§ 16. Mr. Lewis
asked the Minister of Labour if he is aware of the number of workers who are awaiting the results of wage applications made on their behalf by their respective trade unions and the growing industrial unrest that is being experienced in industry generally; and what plans the Government have to bring about a reduction in the cost of living and thereby peace in industry.
§ Mr. Watkinson
Yes, Sir. My right hon. and learned Friend and I are aware that important wage negotiations are in progress. We are confident that the employers' and workers' representatives concerned are fully conscious of their responsibilities and will take full account of the national interest.

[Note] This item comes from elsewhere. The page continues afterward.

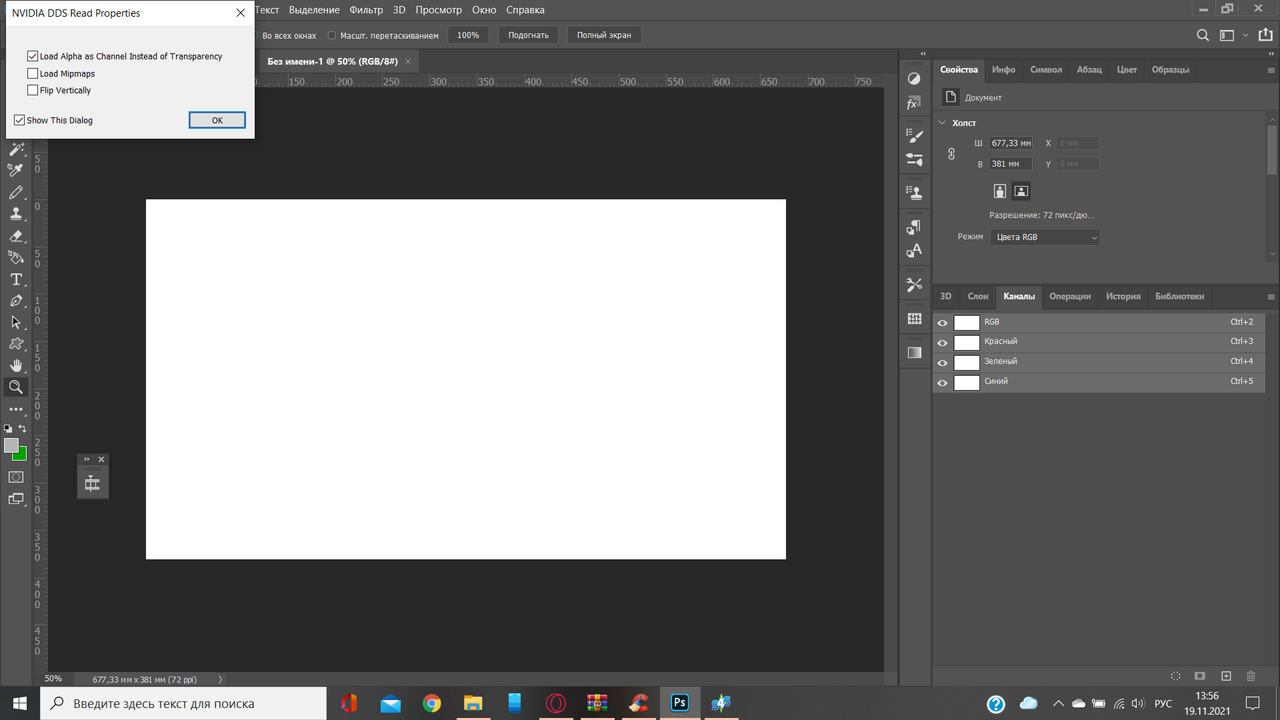This screenshot has height=720, width=1280.
Task: Tick the Flip Vertically checkbox
Action: 33,91
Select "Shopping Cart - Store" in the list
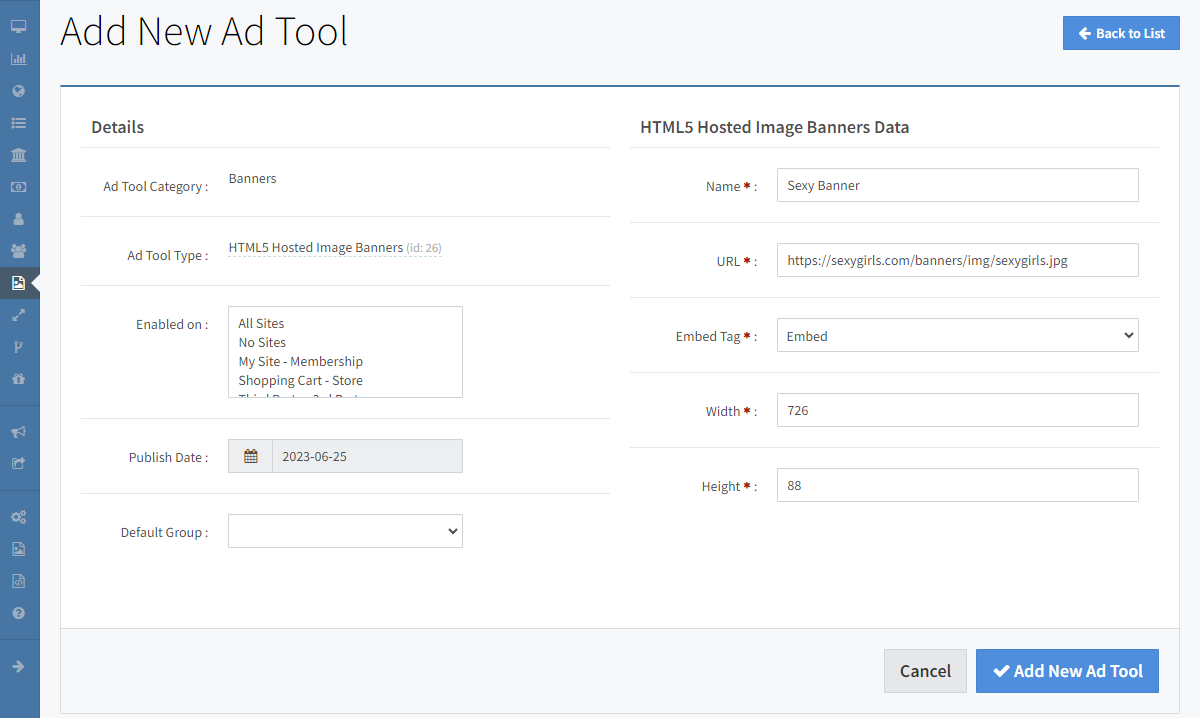This screenshot has height=718, width=1200. [300, 381]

We are also aware that industrial unrest can most successfully be avoided by effective joint negotiation. As hon. Members know, much is being quietly achieved in this field. During 1953, the cost of living has been steadier—[Hon. Members: "Oh."]—than in any recent year and, indeed, the index number of food prices has shown a decline in the past few months. [Hon. Members: "Hear, hear."] May I get on? But the cost of living is not the only factor which enters into industrial negotiations, although it is important that the facts should be known to the parties about this as about all other relevant matters. It is my right hon. and learned Friend's hope, and that of Her Majesty's Government, that, with good will from all concerned, fair settlements will be arrived at that will ensure the maintenance of normal close and friendly relations in industry. Such 1587 relations are essential if we are to attain higher levels of productivity and efficiency.
§ Mr. Lewis
Can the Minister honestly, sincerely and truly believe that statement that his officials have given him? If so, will he go out and meet some of the workers and the trade union leaders, and particularly housewives, because they will tell him that he has got all his facts and figures wrong and that the price of food is continually rising. [Hon. Members: "No."] That is the reason for this Question. Will he consult with the Trades Union Congress to get some correct facts on the position?
§ Mr. Watkinson
This is a very important matter, and I hope that this House will not try to play party politics—[Hon. Members: "Oh."]—about matters of fact. It is the duty of my Ministry to state the facts, and I have taken steps to see that they are facts. I hope that no hon. Member on either side of this House will accuse the Ministry of Labour of partiality on the part of its officials or, I hope, on the part of its present political heads. I am satisfied that the statement I have made is fair and correct. The food part of the Index has fallen in the last six months from 113.8 to 109.6. I am not trying to make any party political point out of this but to state facts, and they are still facts whether hon. Members like them or not. The last point I want to make is that the Interim Index of Retail Prices was started in 1947 under the Socialist Government and that the wages of three million people depend upon its accuracy.
§ Mr. Stokes
Whatever the hon. Gentleman may say about the effect of the drop in the price of eggs, is it not a fact that, in the case of bread, butter, cheese, rice and tea, what cost 10s. in October, 1951, now costs 15s., having gone up 50 per cent.?
§ Mr. Watkinson
It is not the duty of the Ministry of Labour to pick out separate items in order to try to prove or disprove any particular case. It is our duty and my duty to give the figures. I have given the figures of the 42 per cent. of the Index which is devoted to food pro- 1588 ducts, the widest range that goes into the normal shopping basket. It is that part of the Index which has declined.